Of course it didn’t. Democritus (ca. 400 BC) was probably the first systematic materialists, and the Epicureans based a large part of their philosophy on his ideas. I did not say that materialism began with Darwin. I said that the triumph of materialism in formerly Christian western institutions began with Darwin. On this point, Richard Dawkins is correct. Atheism predated Darwin, but Darwin made it possible to be an intellectually fulfilled atheist. As an aside, Dawkins’ s statement was true for Darwin’s fellow Victorians and perhaps for a couple of generations afterward. In an age where atheist true believers are increasingly required to grit their teeth in the face of the overwhelming evidence of design (particularly at the cellular and molecular level), this is no longer true. But the damage has been done. History will show that Darwinism was a bridge between evidence based epistemology and post-modern epistemology. In other words, by the time it was revealed that the evidence no longer supported Darwin, evidence no longer mattered.

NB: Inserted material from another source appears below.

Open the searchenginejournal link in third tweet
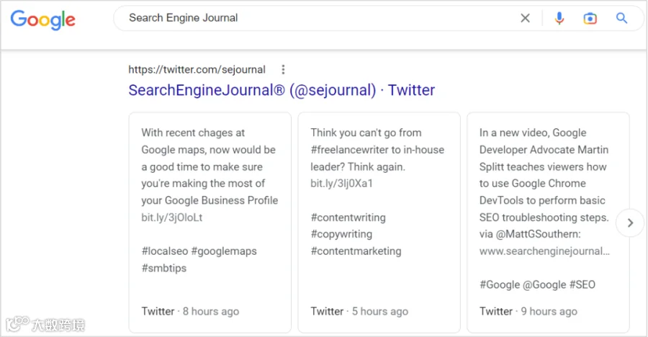 pyautogui.click(x=544, y=251)
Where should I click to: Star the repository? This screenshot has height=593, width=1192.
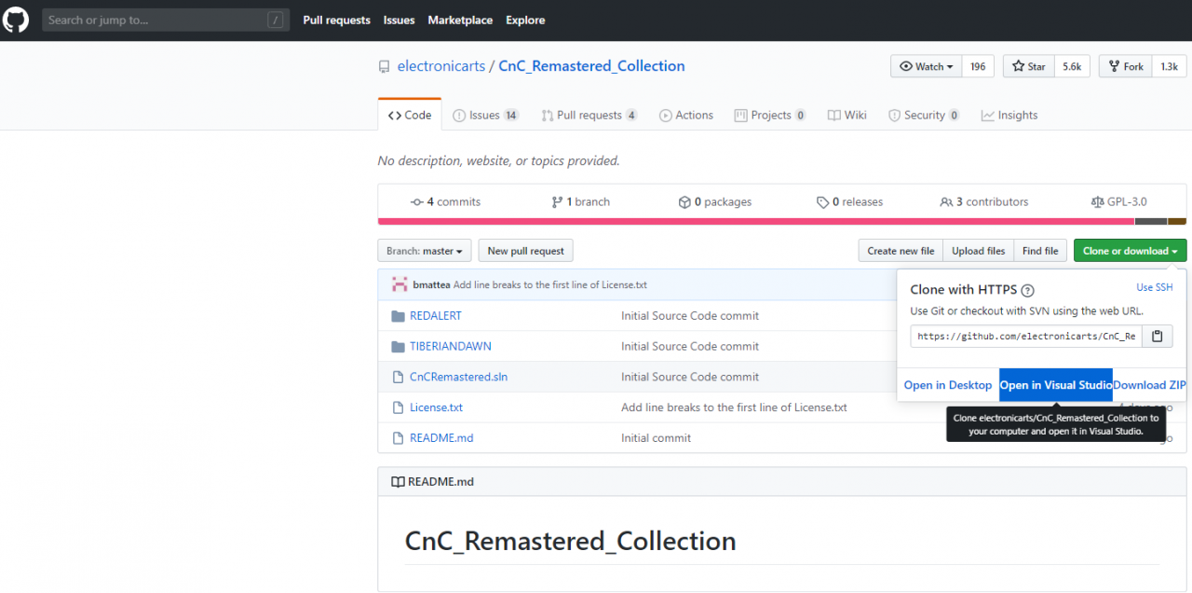click(x=1029, y=66)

- Christians are bad, as the Wars of Religion proved
This argument is based on a flawed conception of Christian doctrine. Christianity does not teach that Christians are good and non-Christians are bad. Christianity teachers that everyone is bad and that is why everyone stands in need of Christ’s grace for salvation. Christianity also teaches that the Holy Spirit works in Christ’s followers to sanctify them and lead them to good works. From a Christian perspective, it is entirely unsurprising that evil men will start unjust wars using religion as a pretext. It is also entirely unsurprising that atheists such as Stalin and Mao will kill tens of millions in a quixotic quest for earthly atheist political utopia. For the Christian, history is one long blood-soaked lesson in the truth of doctrine of the depravity of man, whether that depravity is cloaked in perverted religion or materialist madness.
- “Materialism” is not a thing (or no one has believed in Materialism since the 1800s).
Here I use the term as a shorthand for a metaphysical monism that denies the existence of God. If you prefer physicalism, naturalism, priority monism, etc., OK.